In reality, there’s a choice of methodologies and they span the gamut – all of them work well in particular situations. The rules require a reasonable method. “Whatever you choose,” says Mr. May, “there has to be enough specific knowledge of the specific application so that the methodology is mathematically valid with regard to the hedges being tested. Consultants and audit firms would love to have a single solution,” he says; however, right now, “each situation requires an individual solutions.” Simplicity, which the market desires, is not attainable. (Indeed, it has been an elusive concept since FAS 133’s introduction.)

Perhaps the “perfect” test is one that reflects both accounting and risk management requirements. But while the accounting rule allows hedgers to unwind positions when hedges fail, the impact on income may be less tolerable. It’s therefore, critical that companies employ a test methodology that goes beyond the accounting to truly assess the chances of a hedge remaining effective over its life. “You have to start by trying to be consistent with risk management and finance body of knowledge that can be applied,” says Andrew Kalotay, president of Andrew Kalotay Associates, a debt management advisory firm.

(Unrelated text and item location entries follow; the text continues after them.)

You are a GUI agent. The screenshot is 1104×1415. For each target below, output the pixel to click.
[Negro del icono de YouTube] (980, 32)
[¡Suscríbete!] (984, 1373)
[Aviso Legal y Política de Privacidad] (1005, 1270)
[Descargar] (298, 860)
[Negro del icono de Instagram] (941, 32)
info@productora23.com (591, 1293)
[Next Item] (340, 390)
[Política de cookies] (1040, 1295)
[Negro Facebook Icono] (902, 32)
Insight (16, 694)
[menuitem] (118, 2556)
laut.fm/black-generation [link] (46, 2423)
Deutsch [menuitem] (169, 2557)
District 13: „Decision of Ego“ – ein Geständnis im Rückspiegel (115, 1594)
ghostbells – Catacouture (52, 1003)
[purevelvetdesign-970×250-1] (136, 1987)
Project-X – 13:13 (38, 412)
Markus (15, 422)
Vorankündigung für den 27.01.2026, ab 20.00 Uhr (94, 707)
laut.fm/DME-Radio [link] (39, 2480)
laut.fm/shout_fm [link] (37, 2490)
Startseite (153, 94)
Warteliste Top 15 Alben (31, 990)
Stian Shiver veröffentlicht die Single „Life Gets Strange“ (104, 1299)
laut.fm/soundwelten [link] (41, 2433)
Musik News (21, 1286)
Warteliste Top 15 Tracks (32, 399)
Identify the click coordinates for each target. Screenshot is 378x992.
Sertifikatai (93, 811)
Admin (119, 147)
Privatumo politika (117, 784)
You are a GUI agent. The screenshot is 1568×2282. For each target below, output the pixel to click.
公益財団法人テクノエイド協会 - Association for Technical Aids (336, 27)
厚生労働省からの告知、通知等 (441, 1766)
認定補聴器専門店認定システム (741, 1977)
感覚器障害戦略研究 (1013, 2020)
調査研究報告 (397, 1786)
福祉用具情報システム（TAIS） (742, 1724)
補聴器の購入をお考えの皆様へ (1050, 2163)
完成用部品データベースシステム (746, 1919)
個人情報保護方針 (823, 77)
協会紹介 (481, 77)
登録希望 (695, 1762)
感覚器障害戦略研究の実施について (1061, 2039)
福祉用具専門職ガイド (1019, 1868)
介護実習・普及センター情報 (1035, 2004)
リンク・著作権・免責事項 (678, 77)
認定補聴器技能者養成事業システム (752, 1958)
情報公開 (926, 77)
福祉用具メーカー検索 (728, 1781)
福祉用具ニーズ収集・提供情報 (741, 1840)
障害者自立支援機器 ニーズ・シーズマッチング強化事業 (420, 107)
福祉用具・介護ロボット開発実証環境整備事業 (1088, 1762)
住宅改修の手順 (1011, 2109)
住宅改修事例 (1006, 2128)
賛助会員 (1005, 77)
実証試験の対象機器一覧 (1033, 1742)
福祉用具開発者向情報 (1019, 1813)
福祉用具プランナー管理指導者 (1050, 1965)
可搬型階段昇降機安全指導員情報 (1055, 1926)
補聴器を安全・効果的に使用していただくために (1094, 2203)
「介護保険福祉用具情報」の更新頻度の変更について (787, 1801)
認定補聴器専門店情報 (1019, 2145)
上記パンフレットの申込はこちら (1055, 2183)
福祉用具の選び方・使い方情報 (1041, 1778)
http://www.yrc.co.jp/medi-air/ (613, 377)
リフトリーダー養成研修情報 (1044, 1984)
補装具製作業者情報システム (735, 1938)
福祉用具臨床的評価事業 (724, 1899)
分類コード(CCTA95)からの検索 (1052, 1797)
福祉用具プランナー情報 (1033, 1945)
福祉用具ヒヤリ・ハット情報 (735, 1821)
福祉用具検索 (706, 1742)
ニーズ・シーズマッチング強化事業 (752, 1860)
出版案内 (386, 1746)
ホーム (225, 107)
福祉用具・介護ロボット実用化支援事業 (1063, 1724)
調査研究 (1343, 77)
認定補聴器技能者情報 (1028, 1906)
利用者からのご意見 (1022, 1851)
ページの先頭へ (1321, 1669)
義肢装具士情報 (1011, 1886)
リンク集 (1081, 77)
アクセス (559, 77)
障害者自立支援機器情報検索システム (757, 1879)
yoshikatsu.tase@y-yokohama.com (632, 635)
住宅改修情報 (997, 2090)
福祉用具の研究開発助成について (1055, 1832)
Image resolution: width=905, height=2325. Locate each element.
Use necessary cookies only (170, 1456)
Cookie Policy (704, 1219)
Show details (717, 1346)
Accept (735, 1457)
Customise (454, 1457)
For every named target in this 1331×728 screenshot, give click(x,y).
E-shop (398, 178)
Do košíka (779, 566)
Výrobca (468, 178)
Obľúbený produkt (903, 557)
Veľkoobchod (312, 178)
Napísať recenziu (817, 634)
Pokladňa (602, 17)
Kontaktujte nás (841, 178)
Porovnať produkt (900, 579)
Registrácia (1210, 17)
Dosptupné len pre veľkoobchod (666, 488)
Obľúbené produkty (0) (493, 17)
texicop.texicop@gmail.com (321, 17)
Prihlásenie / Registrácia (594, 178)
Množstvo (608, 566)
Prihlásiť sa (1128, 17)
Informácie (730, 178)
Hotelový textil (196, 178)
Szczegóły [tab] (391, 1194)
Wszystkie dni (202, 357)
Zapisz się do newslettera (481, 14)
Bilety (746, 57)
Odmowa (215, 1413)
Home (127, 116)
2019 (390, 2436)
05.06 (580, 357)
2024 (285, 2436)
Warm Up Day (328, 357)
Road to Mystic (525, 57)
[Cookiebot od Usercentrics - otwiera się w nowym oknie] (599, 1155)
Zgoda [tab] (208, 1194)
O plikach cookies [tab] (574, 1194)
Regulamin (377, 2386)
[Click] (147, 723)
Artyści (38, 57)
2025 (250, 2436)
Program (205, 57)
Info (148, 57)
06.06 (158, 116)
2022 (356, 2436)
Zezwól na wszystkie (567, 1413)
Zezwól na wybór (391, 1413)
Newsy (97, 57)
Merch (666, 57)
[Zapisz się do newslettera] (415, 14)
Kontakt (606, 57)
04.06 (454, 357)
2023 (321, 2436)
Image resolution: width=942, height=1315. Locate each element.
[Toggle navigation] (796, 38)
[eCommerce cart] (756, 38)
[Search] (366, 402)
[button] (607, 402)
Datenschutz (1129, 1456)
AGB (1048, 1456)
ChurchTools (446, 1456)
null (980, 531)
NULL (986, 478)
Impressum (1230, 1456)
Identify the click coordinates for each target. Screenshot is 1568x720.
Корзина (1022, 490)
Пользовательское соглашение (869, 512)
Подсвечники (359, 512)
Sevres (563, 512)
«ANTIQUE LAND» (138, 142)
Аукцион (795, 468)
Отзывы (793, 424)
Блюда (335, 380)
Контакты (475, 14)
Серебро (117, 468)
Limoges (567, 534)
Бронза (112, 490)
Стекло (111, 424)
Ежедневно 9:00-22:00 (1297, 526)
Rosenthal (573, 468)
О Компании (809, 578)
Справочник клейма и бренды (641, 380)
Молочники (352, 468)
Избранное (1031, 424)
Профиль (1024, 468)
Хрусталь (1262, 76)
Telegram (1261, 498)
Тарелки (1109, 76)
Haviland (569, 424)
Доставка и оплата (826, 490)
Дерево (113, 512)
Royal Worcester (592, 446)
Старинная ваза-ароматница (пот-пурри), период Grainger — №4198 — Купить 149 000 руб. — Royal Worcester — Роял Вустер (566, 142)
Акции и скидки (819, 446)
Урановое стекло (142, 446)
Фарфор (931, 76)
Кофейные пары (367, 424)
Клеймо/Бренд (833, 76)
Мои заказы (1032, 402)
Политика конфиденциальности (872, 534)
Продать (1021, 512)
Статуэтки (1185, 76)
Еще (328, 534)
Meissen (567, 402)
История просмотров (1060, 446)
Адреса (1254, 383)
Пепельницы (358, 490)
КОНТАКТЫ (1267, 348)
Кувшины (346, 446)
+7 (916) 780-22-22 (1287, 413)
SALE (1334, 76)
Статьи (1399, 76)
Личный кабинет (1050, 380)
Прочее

“The key is to find a methodology that satisfies FASB’s requirements, but (also) promotes risk management goals,” Dr. Kalotay says. “While it’s perfectly acceptable to expect effectiveness and fail, from an accounting perspective, it may not be from a corporate disclosure or income volatility perspective.” In other words, hedgers should really know at the hedge’s inception whether they are likely to remain effective, (as opposed to an assumption of knowledge for accounting purposes).

Ideally, companies would choose a test that would allow them to meet both accounting and risk management goals. In the least, they need to recognize that if their accounting-oriented test is liberal they must have another performance measure to get closer to their true performance.

Can there be a single test that meets both objectives?

Advice on this varies. Dr. Kalotay says that the only valid test is one that accomplishes both missions. His methodology, the “Volatility Reduction Measure” (see below) is an approach that while not yet adopted by the broad market appears to be gaining some approval, and tacit approval from at least some auditors.

This same theoretical approach (i.e., examining the volatility of the hedge item with and without the hedge) is also described in an article Ira Kawaller, of Kawaller & Co. in a recent article (see http://www.kawaller.com/). Mr. Kawaller, a DIG member, outlines several approaches to measuring effectiveness as well as some of the hurdles to effective testing (e.g., should you test for the change in fair value or the actual level of fair value, for example?)

Other experts note that it may be dangerous to use a single effective measure that is borderline liberal to satisfy accounting, once you’ve already made the economic decision to enter that hedge. Such an approach assumes that the actual decision to enter the hedge went through some other, more conservative testing, meaning that two separate tests may be more appropriate.

Mr. May of Andersen notes that in his work with clients, he makes sure that the first decision is the risk-reduction decision. The next is the search for the right effectiveness test to satisfy FAS 133. “There are situations where there is a good economic reason to enter a hedge for risk reduction purposes, but the hedge won’t meet the criteria of FAS 133 effectiveness,” he says. Companies will have to decide whether the economics or the accounting matter more. “At the end of the day, you will have to take ineffectiveness into P&L,” says Mr. May. That volatility may or may not meet the company’s overall risk appetite.